DA-1229, a novel and potent DPP4 inhibitor, improves insulin resistance and delays the onset of diabetes

Abstract

Aim To characterize the pharmacodynamic profile of DA-1229, a novel dipeptidyl peptidase (DPP) 4 inhibitor. Main methods Enzyme inhibition assays against DPP4, DPP8 and DPP9. Antidiabetic effects of DA-1229 in HF-DIO mice and young db/db mice. Key findings DA-1229 was shown to potently inhibit the DPP4 enzyme in human and murine soluble forms and the human membrane-bound form with IC 50 values of 0.98, 3.59 and 1.26 nM, respectively.
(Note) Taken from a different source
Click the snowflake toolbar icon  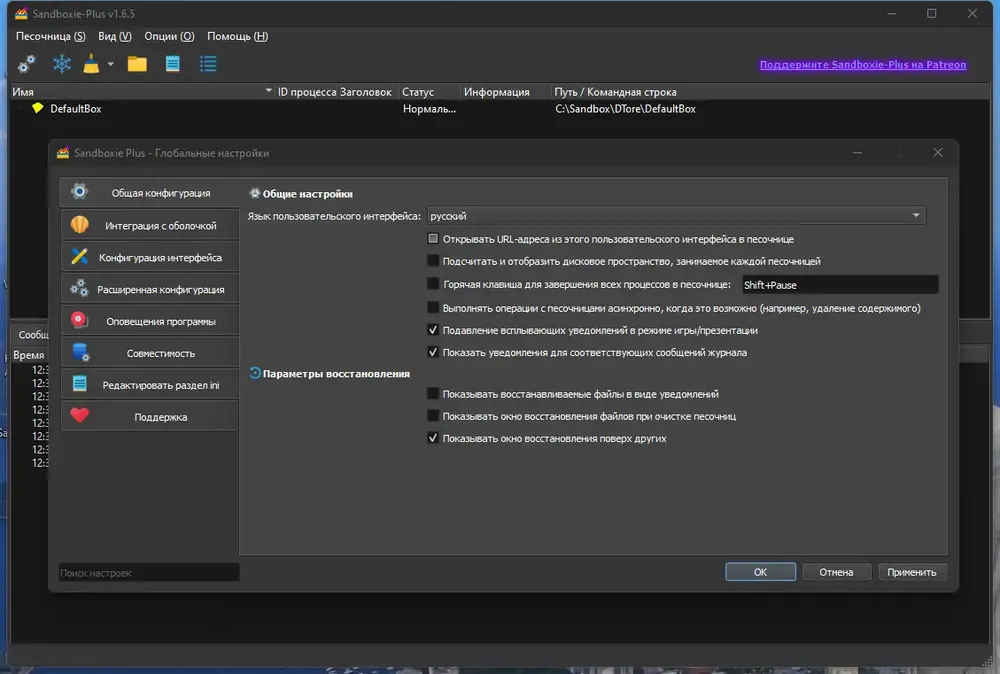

As a reversible and competitive inhibitor, DA-1229 was more selective to human DPP4 (6000-fold) than to human DPP8 and DPP9. DA-1229 (0.1–3 mg/kg) dose-dependently inhibited plasma DPP4 activity, leading to increased levels of plasma GLP-1 and insulin, and thereby lowering blood glucose levels in mice. In high fat diet-fed (HF) mice, a single oral dose of 100 mg/kg of DA-1229 reduced plasma DPP4 activity by over 80% during a 24 h period. Long-term treatment with DA-1229 for 8 weeks revealed significant improvements in glucose intolerance and insulin resistance, accompanied by significant body weight reduction. However, it remains unclear whether there is a direct causal relationship between DPP4 inhibition and body weight reduction. In young db/db mice, the DA-1229 treatment significantly reduced blood glucose excursions for the first 2 weeks, resulting in significantly lower levels of HbA1c at the end of the study. Furthermore, the pancreatic insulin content of the treatment group was significantly higher than that of the db/db control. Significance DA-1229 as a novel and selective DPP4 inhibitor improves the insulin sensitivity in HF mice and delays the onset of diabetes in young db/db mice.